Robert William CHAMBERS, Christophe THILL, Ambrose BIERCE
LIVRE DE POCHE
416pp - 8,90 €

Bifrost n° 77

Critique parue en janvier 2015 dans Bifrost n° 77

Evidemment, il s’agit de littérature américaine. Dans le champ d’observation de l’écrivain, tout est utile. Et Chambers, même s’il n’est plus là depuis très longtemps pour nous en parler (né en 1865 à Brooklyn, il décédera à New York en 1933), illustre cette sobriété à merveille au long des pages du Roi en jaune. Les descriptions de la nature parisienne et de ses environs sont d’ailleurs souvent très belles. Il reste que ce recueil, paru en 1895, montre toutes les limites de l’exercice lorsqu’il est mal maîtrisé et qu’il souffre d’un manque de cohésion patent.

Ainsi, on passera tout de suite sur les cinq dernières nouvelles mettant en scène la vie de bohème parisienne de peintres américains interchangeables d’une histoire à l’autre, puisque toutes font écho à la propre vie de Chambers ; l’auteur aura en effet séjourné six ans dans la Capitale, de 1886 à 1892, et sera marqué durablement par cet épisode. Chacun de ces cinq textes, très creux et brossant une psychologie des personnages pour le moins expéditive, conte un amour naissant entre un jeune artiste et une Française tout aussi jeune et, bien sûr, toujours charmante. Et l’intérêt de la chose s’arrête là. Puisqu’il ne se passe rien d’autre. L’effet de radotage sur cinq nouvelles lasse de fait très vite.

Non, Le Roi en jaune vaut surtout pour les cinq premiers textes dont le fil rouge reste un ouvrage mystérieux, interdit, intitulé précisément Le Roi en jaune, et dont on ne saura jamais rien ; ce livre, sitôt refermé, rend quoi qu’il en soit fou ou pousse son lecteur à des actes irrémédiables. D’ailleurs, si Chambers est d’un ennui banal dans la mise en scène de la réalité du quotidien, point de départ volontaire de chaque texte, il prend toute sa mesure d’écrivain dès qu’il entraîne ses personnages dans le délire ou le fantastique. Il n’y a rien d’étonnant à ce que Lovecraft lui-même cite le recueil de l’Américain comme une référence ; et que l’univers lovecraftien résonne lui aussi, par contrecoup, des influences quasi directes du recueil de Chambers — influences qu’on retrouve en pointillé dans la série HBO True Detective, l’arrivée de cette dernière sur Canal + ayant décidé les éditions du Livre de Poche à repêcher ce classique méconnu là où il végétait depuis plusieurs années, à savoir au catalogue du micro-éditeur Mal-pertuis.
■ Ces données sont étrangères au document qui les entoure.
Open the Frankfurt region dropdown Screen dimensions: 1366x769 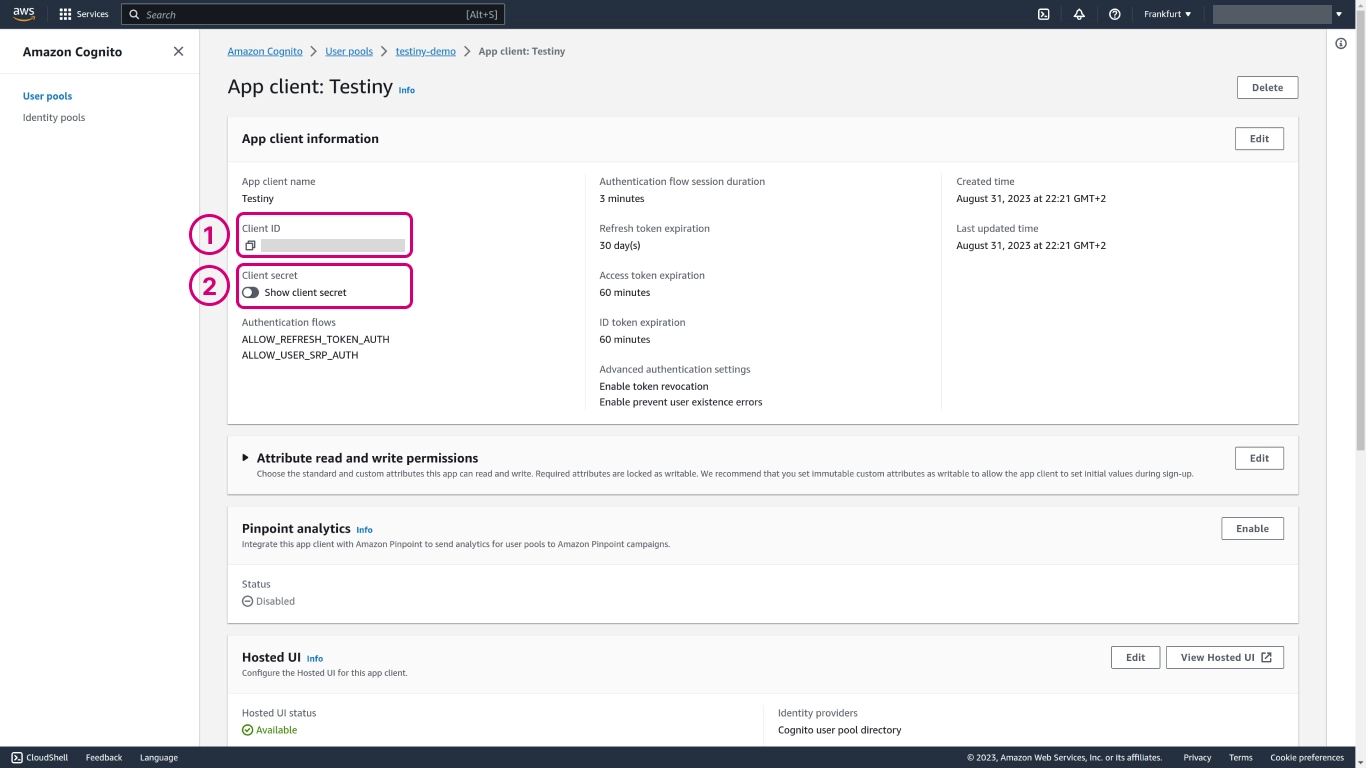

Finalement, Le Roi en jaune représente un bon raccourci de la carrière de Chambers balisée entre deux pôles irréconciliables : les débuts prometteurs d’un auteur qui a indéniablement quelque chose à dire, et sa lente, irréversible, métamorphose en pondeur de romans sentimentaux, genre avec lequel il fera très intelligemment, et jusqu’à sa mort, son beurre.

Les cinq premiers textes du recueil sont l’œuvre du premier, les cinq derniers relèvent du second, cet écrivain déjà en germe en 1895 et qui ne s’épanouira vraiment que dix ans plus tard. Le lecteur a priori curieux pourra donc s’arrêter sans état d’âme à la page 168. Puisque lui, le veinard, n’a pas de chronique à rendre à la revue Bifrost.